Background: Reverse total shoulder arthroplasty (RTSA) is effective in treating massive irreparable rotator cuff tears (mRCT) and cuff tear arthropathy (CTA); however, improving internal rotation (IR) remains challenging. Tendon transfers have been introduced to improve active IR alongside RTSA, yet no clinical studies have compared their effectiveness. This study compares the clinical efficacy of RTSA combined with latissimus dorsi and teres major (LDTM) and pectoralis major (PM) transfers in improving IR in patients with mRCT and CTA who have a loss of active IR.
Methods: This retrospective study included 60 patients with mRCT or CTA who experienced a loss of active IR. 37 patients underwent RTSA with LDTM transfer, and 23 underwent RTSA with PM transfer. Clinical evaluations included the American Shoulder and Elbow Surgeons, Activities of Daily Living requiring active Internal Rotation scores, and measurements of active range of motion (aROM), subscapularis-specific examination, and the ability to perform the toileting activities. IR strength was assessed using a dynamometer. Radiologic assessments involved preoperative magnetic resonance imaging, as well as postoperative radiographs and ultrasonography.
Results: Both groups showed significant improvements in all clinical scores and aROM postoperatively (p < .001). No differences were found between the groups in overall clinical scores or forward flexion and external rotation aROM. However, the LDTM group demonstrated significantly greater IR aROM with the arm behind the back (6.4 ± 2.0 vs. 4.6 ± 1.3, p < .001) and better performance in toileting activities (p < .001). By contrast, the PM group had significantly higher IR strength (28.8 ± 3.6 N vs. 24.7 ± 4.0 N, p < .001). The minimal clinically important difference analysis indicated that LDTM more frequently met the IR aROM threshold, whereas PM more frequently reached the IR strength threshold (p = .010, .019, respectively). One case of transient axillary nerve palsy and one acromial fracture was noted in LDTM group, all managed conservatively. Additionally, a traumatic dislocation was observed in the PM group.

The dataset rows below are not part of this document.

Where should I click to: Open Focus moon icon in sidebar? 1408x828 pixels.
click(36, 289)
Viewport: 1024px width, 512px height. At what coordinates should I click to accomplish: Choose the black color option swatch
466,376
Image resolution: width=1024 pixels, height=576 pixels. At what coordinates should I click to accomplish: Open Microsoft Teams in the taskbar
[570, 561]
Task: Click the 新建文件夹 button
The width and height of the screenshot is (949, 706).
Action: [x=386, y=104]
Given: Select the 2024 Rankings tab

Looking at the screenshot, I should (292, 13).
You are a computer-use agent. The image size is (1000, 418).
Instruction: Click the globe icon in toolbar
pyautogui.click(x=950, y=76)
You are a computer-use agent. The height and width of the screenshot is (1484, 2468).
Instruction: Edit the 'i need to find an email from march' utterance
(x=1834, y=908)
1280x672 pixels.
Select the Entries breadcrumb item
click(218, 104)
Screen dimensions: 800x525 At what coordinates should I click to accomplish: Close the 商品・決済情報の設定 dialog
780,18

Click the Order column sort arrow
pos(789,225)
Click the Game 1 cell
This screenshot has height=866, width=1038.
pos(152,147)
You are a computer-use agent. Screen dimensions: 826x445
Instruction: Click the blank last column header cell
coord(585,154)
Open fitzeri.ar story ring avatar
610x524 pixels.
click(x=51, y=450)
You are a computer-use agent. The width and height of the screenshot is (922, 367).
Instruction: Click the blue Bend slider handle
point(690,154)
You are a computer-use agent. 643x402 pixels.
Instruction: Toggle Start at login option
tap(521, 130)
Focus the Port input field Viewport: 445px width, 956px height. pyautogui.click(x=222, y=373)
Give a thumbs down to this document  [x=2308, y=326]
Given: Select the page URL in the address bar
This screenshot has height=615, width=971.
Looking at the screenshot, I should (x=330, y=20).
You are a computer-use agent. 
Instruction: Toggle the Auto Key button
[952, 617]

Conclusion: Both LDTM and PM transfers combined with RTSA significantly improve clinical outcomes in patients with mRCT and CTA who had a loss of active IR. The LDTM transfer is superior in IR aROM with the arm behind the back, while the PM transfer more effectively improves IR strength in front of body. Preoperative counseling could consider the patient's specific functional needs to guide the selection of the appropriate tendon transfer.